An IJ’s discretion to enlarge the scope of proceedings on remand from the BIA is well-established. If, as here, the BIA does not limit a remand to a specific purpose, the BIA’s remand “is effective for the stated purpose and for consideration of any and all matters which the [IJ] deems appropriate in the exercise of his [or her] administrative discretion.... ” Johnson v. Ashcroft, 286 F.3d 696, 701 (3d Cir.2002) (quoting Matter of Patel, 16 I. & N. Dec. 600, 601 (BIA 1978)). The IJ properly exercised his discretion in limiting the scope of the remands to consideration of Darcelin’s eligibility for CAT protection. In this context, Darcelin’s due process rights were not violated.
Darcelin also raises arguments regarding the IJ’s and BIA’s holdings that his conviction for delivery of cocaine was an aggravated felony, and that his two separate convictions for endangering the welfare of a child were crimes involving moral turpitude, for purposes of the INA. He did not raise the arguments regarding his conviction for delivery of cocaine to the BIA during any of the times he was before it.2 Indeed, Darcelin conceded on appeal to the BIA that this conviction was for an aggravated felony. His arguments regarding this conviction thus are unexhaust-*173ed and we lack jurisdiction to consider them. See Hoxha v. Holder, 559 F.3d 157, 159 (3d Cir.2009).
As to his convictions for child endangerment, Darcelin confines his arguments before us to the consequences of his “Alford plea.” See North Carolina v.

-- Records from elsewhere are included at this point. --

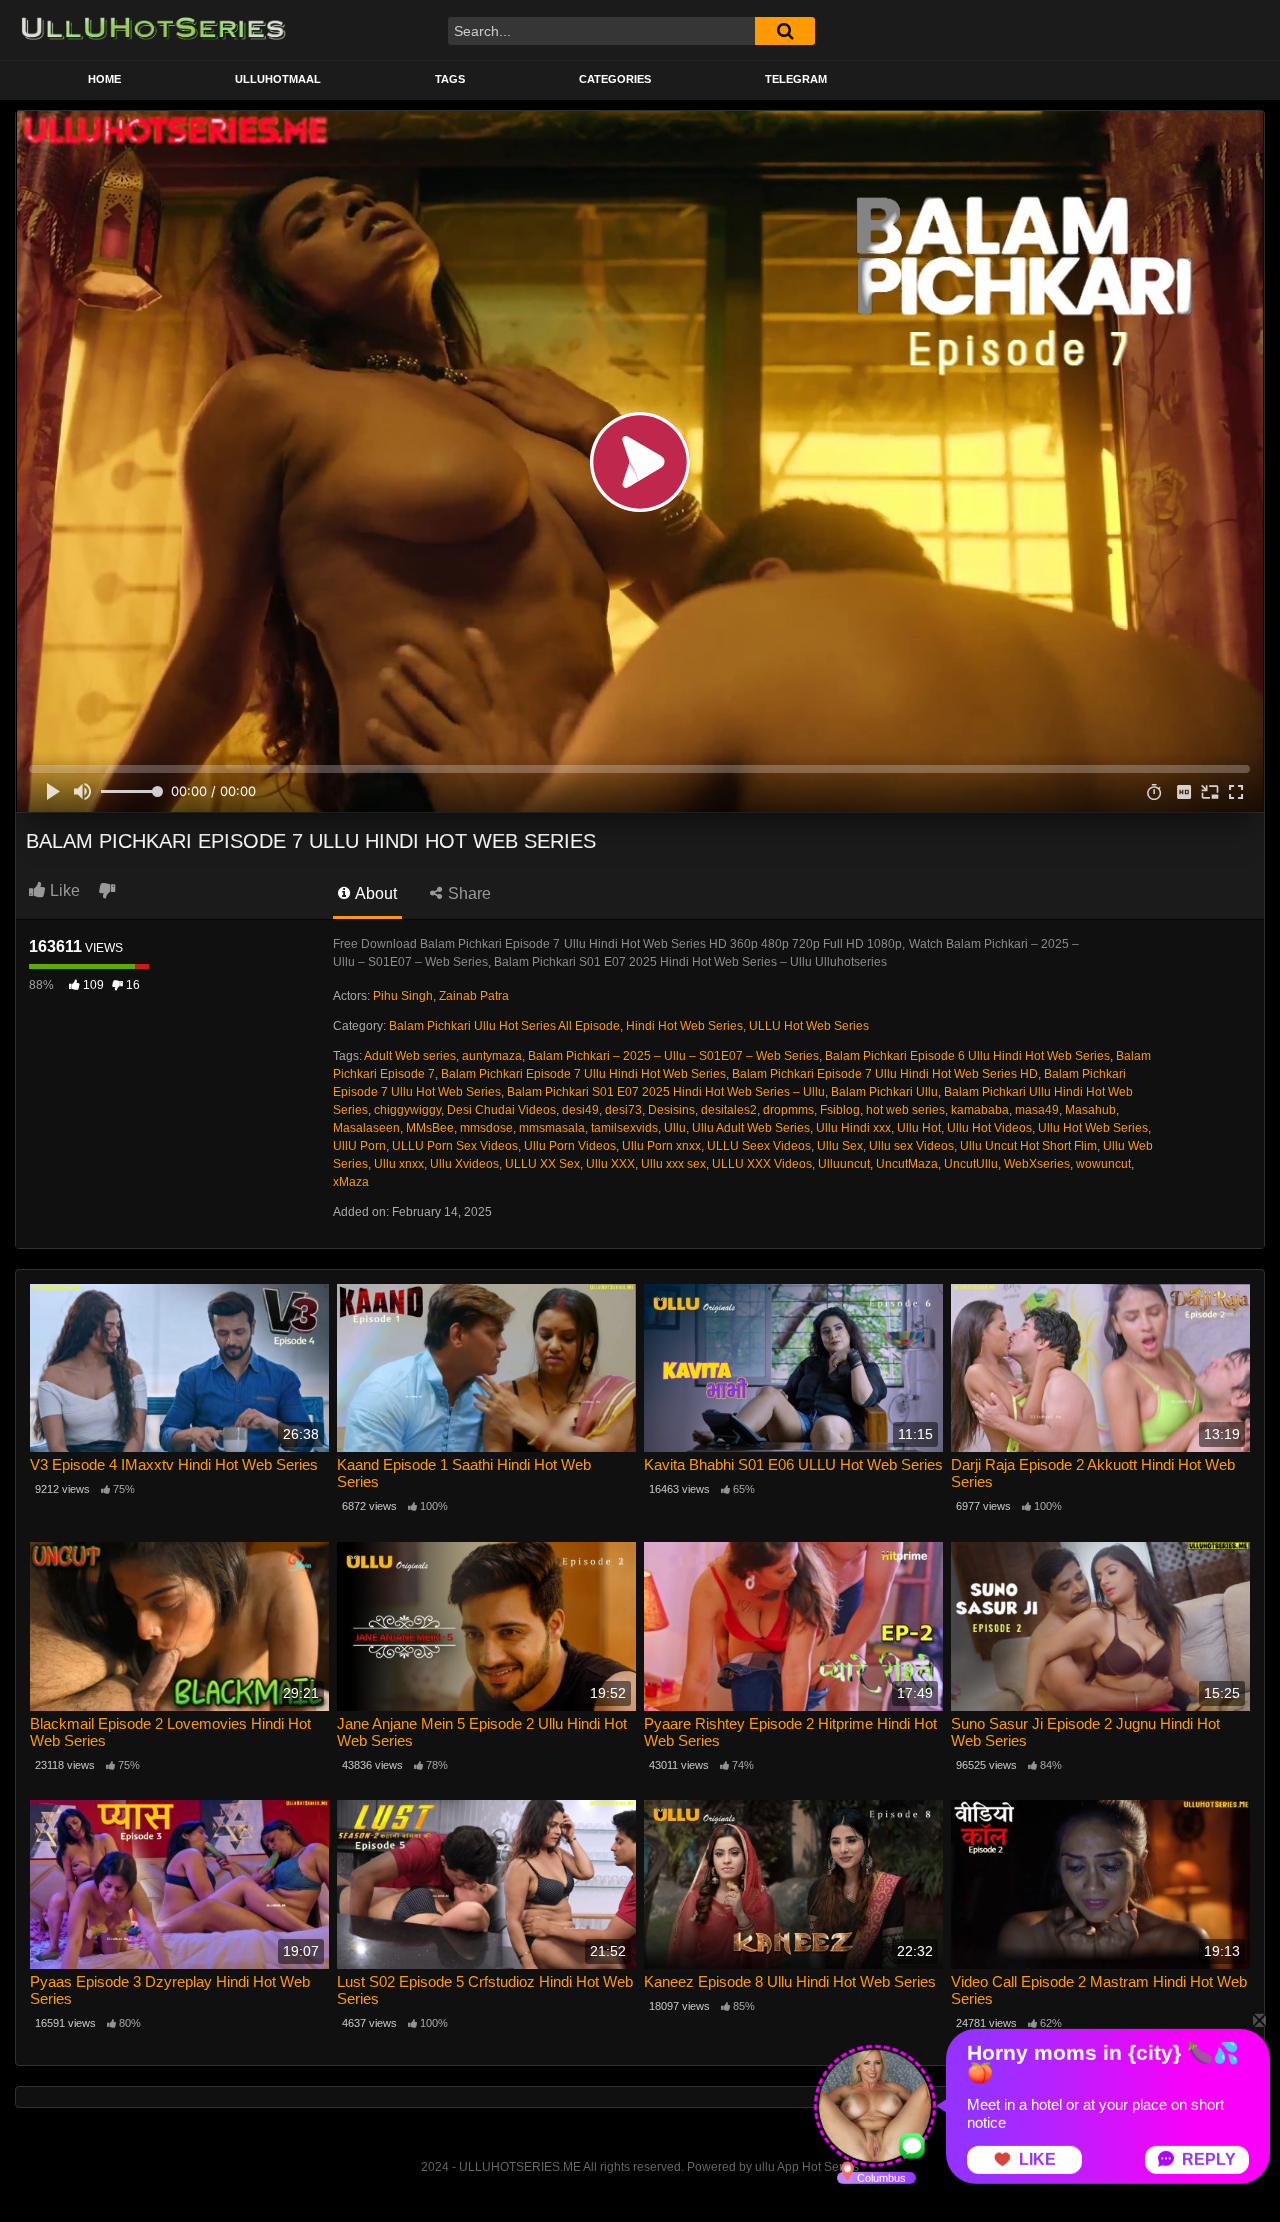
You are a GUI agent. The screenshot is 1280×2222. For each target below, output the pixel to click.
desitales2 (729, 1110)
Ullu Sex (840, 1146)
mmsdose (486, 1128)
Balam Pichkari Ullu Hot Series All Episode (504, 1026)
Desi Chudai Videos (501, 1110)
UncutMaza (907, 1164)
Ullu (675, 1128)
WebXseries (1037, 1164)
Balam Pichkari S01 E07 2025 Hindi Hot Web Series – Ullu (666, 1092)
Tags (450, 79)
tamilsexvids (624, 1128)
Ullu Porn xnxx (661, 1146)
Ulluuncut (844, 1164)
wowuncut (1103, 1164)
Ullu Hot (919, 1128)
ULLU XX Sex (542, 1164)
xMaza (351, 1182)
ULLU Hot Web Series (809, 1026)
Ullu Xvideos (464, 1164)
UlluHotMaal (278, 79)
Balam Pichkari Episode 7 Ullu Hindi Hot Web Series (583, 1074)
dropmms (788, 1110)
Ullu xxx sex (673, 1164)
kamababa (980, 1110)
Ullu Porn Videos (570, 1146)
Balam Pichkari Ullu (884, 1092)
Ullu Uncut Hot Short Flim (1028, 1146)
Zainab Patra (474, 996)
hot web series (905, 1110)
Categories (615, 79)
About (374, 893)
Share (467, 893)
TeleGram (796, 79)
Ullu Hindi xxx (853, 1128)
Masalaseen (366, 1128)
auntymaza (492, 1056)
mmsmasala (552, 1128)
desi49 (580, 1110)
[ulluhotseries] (153, 30)
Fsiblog (840, 1110)
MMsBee (430, 1128)
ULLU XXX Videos (762, 1164)
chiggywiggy (407, 1110)
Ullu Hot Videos (989, 1128)
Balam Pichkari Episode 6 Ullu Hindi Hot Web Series (967, 1056)
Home (104, 79)
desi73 (623, 1110)
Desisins (671, 1110)
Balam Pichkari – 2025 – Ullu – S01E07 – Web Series (673, 1056)
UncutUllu (971, 1164)
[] (785, 31)
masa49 (1037, 1110)
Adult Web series (410, 1056)
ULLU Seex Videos (759, 1146)
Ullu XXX (610, 1164)
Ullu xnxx (399, 1164)
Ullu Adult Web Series (751, 1128)
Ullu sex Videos (911, 1146)
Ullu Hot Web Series (1093, 1128)
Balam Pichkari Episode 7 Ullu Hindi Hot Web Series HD (885, 1074)
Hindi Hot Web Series (684, 1026)
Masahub (1090, 1110)
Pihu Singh (403, 996)
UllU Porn (359, 1146)
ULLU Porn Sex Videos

Alford, 400 U.S. 25, 91 S.Ct. 160, 27 L.Ed.2d 162 (1970). However, the BIA did not rely on his plea in holding that his convictions for child endangerment were crimes involving moral turpitude. (It instead analyzed the convictions under the categorical approach, which required it to focus on the underlying criminal statute rather than Darcelin’s specific acts. See Jean-Louis v. Att’y Gen., 582 F.3d 462, 465 (3d Cir.2009).) Darcelin thus has failed to challenge the BIA’s holding and otherwise has waived our consideration of the issue. See Chen v. Ashcroft, 381 F.3d 221, 235 (3d Cir.2004).
For these reasons, we deny the petition for review.
. We have jurisdiction under 8 U.S.C. § 1252, which authorizes us to review “constitutional claims or questions of law.” 8 U.S.C. § 1252(a)(2)(D). We review due process claims de novo. Fadiga v. Att’y Gen., 488 F.3d 142, 153-54 (3d Cir.2007).
. Where, as here, the BIA issues a separate opinion, “we review the BIA's disposition and look to the IJ's ruling only insofar as the BIA defers to it.” Huang v. Att'y Gen., 620 F.3d 372, 379 (3d Cir.2010).